Prof Wei Gu, Abraham and Mildred Goldstein Endowed Chair Professor and Vice-Chairman for Cancer Research of Pathology and Cell Biology and Institute for Cancer Genetics, Columbia University
Prof Wei Gu from Columbia University addresses two major issues: (1) What is the purpose of cell cycle arrest, apoptosis and senescence of p53 in vivo if they are not for tumor suppression? (2) What is the key activity of p53 in the absence of cell cycle arrest, apoptosis and senescence? He also updates the phenotypes of p53 acetylation defective mutant cells and mice.
The lecture is free and open to all. Seating is on a first-come, first-served basis.

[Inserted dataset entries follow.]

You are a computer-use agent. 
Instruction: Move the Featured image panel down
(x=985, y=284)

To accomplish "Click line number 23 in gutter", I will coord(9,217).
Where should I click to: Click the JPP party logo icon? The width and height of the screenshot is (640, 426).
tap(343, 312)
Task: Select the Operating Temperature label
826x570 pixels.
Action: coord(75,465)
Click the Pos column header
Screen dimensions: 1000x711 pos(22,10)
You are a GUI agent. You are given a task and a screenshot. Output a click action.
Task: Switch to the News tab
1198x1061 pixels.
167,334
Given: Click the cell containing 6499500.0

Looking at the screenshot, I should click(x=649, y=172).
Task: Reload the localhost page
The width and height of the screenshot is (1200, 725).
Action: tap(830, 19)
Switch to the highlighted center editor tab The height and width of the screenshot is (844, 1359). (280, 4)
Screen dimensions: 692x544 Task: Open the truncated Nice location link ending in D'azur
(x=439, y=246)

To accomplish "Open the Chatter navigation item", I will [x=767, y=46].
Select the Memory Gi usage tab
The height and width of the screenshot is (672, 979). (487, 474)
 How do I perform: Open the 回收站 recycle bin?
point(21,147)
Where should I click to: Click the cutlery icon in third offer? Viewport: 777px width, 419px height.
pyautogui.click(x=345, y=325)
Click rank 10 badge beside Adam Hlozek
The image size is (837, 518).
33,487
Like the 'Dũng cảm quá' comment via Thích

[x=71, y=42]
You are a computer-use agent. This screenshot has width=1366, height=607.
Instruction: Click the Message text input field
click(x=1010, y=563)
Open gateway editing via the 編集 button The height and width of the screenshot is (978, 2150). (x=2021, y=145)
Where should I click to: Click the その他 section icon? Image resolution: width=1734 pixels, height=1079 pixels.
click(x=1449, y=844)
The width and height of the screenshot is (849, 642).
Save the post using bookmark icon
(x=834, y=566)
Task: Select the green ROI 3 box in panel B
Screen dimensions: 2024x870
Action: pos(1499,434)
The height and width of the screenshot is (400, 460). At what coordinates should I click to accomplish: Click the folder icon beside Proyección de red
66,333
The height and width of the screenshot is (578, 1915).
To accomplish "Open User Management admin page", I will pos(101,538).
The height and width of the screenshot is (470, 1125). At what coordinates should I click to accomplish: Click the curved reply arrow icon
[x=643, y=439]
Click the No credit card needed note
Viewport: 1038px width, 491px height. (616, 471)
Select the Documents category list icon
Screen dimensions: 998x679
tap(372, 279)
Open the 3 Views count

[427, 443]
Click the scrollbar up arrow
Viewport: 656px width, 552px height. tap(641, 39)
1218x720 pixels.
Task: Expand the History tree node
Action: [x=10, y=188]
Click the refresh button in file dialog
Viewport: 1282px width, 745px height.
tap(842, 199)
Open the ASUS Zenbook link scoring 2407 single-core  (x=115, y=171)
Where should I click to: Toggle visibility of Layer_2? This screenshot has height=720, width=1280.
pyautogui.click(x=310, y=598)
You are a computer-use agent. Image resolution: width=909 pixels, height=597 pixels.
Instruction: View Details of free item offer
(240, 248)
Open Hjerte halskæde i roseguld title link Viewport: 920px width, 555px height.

p53 was the first non-histone protein shown to be regulated functionally by acetylation and deacetylation and subsequent work has established that acetylation plays a major role in controlling promoter-specific activation of p53 targets during stress responses. The major acetylation sites of human p53 include two lysine residues (K120 and K164) within the DNA-binding domain and a cluster of six lysine residues with the C-terminal domain. The speaker and his research group and others recently showed that p53 is acetylated at K120 by Tip60/MOF, while K164 is acetylated by CBP and p300, but not Tip60/MOF. Both sites are mutated in human tumors and well conserved in all species known to encode p53. To investigate whether p53 acetylation is important for tumor suppression, the speaker and his group generated p53-mutant mice (p53K117R/K117R) in which K117 (K120 in human) is replaced by arginine. In these animals, p53-mediated apoptosis is completely abrogated but p53-dependent cell cycle arrest and senescence remain intact. The group also established mice (p533KR/3KR) in which the three acetylation sites of the DNA-binding domain (K117, K161, K162) were simultaneously replaced by arginine. Significantly, loss of acetylation at these three sites completely abolished the ability of p53 to mediate cell cycle arrest, apoptosis, and senescence in vivo. To evaluate whether these p53-dependent processes are required for tumor suppression, the group monitored tumor formation in cohorts of p53 acetylation-deficient mice. Although p53-null mice rapidly develop spontaneous thymic lymphomas, neither p53K117R/K117R nor p533KR/3KR mice are prone to early-onset tumorigenesis. Since tumor suppression can be mediated by a p53 polypeptide (e.g., p533KR) that lacks the ability to induce p53-dependent cell cycle arrest, apoptosis, and senescence, these results indicate that other aspects of p53 function are sufficient to suppress tumor formation. The speaker will update the phenotypes of these acetylation defective mutant cells and mice. The speaker’s talk will address two major issues: (1) What is the purpose of cell cycle arrest, apoptosis and senescence of p53 in vivo if they are not for tumor suppression? (2) What is the key activity of p53 in the absence of cell cycle arrest, apoptosis and senescence?
About the speaker
Prof Wei Gu received his PhD in Molecular Pathobiology from Columbia University in 1995. He then started his postdoctoral research at the Rockefeller University. In 1999, he returned to Columbia University as Assistant Professor and is currently the Abraham and Mildred Goldstein Endowed Chair Professor and Vice-Chairman for Cancer Research at the Department of Pathology and Cell Biology and Institute for Cancer Genetics in Columbia University.
Prof Gu’s research focus is to understand molecular mechanisms underlying p53 stabilization and activation in tumor suppression. He is recognized internationally for the pioneering contributions to the regulation of p53-mediated tumor suppressor function. He has received many honors including the Ellison Medical Foundation Senior Scholar Award, the Stohlman Scholar Award, the Leukemia and Lymphoma Society Scholar Award, the Stewart Trust Award, the Irma T. Hirshl Trust Scholar Award, the Life Science Research Foundation Postdoctoral Fellowship and the Dean's Award for Outstanding Research Achievement from Columbia University.
The lecture is free and open to all. Seating is on a first-come, first-served basis.